But you have a fairly major problem with all these solutions and that is when a ...

grzm · on Feb 14, 2017

IIRC (it's been a while), PgQ doesn't keep transactions open while events are processed: events are fetched and marked as in process; they're then marked succeeded or failed to finish the event. The bulk copy of initial data which bootstraps replication is a long duration process: I don't believe transactions are held open this entire time.

If I understand you correctly, this handles your work queue case.

einhverfr · on Feb 14, 2017

Not quite.

In my experience you have several critical issues:

1. What happens when a job silently fails?

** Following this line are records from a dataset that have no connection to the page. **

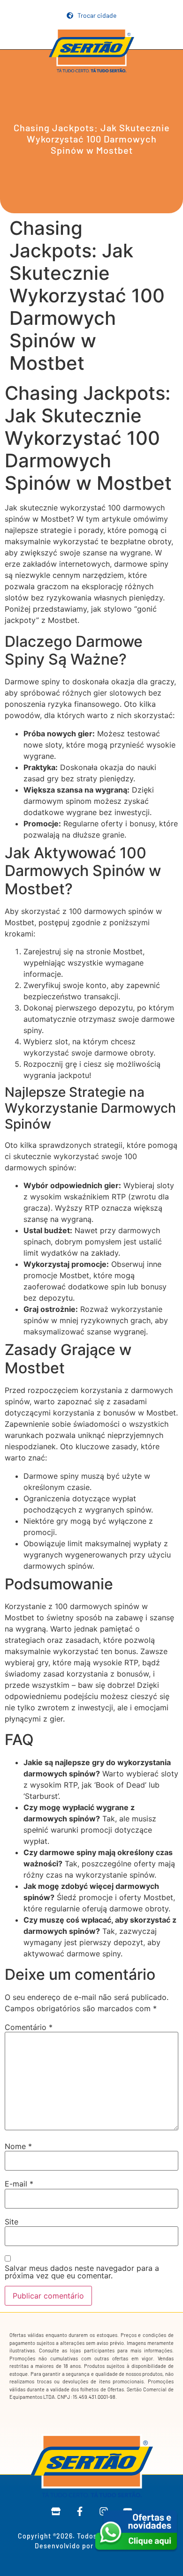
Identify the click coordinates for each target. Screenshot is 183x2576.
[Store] (55, 2511)
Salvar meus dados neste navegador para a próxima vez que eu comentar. (82, 2271)
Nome (18, 2146)
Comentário (29, 2027)
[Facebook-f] (79, 2511)
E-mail (19, 2183)
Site (11, 2221)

2. What happens when a job takes a lot longer than expected to succeed?

If you solve the first with a timeout, the second leads to a job rerun. The best (only?) solution I have found is to have some awareness in the job queue of the fact that the job is currently being processed. In my previous work we used advisory locks for that.

grzm · on Feb 14, 2017

It wasn't clear to me how closely you've looked at PgQ. Have you looked into the design (other than the README), or used it and found these failings? I'm certainly not going to be able to answer your questions off the top of my head given the time passed since I last used it.

Given your critiques of everything else out there (from what I gather from the rest of your comments in this thread), it seems like your identified a possible business opportunity.

einhverfr · on Feb 14, 2017

It's been a little while but I actually read through the source code of it and Londiste. It's possible I missed something, but I didn't see anything that would automatically reset messages if a connection goes away between receiving the message and marking it as completed.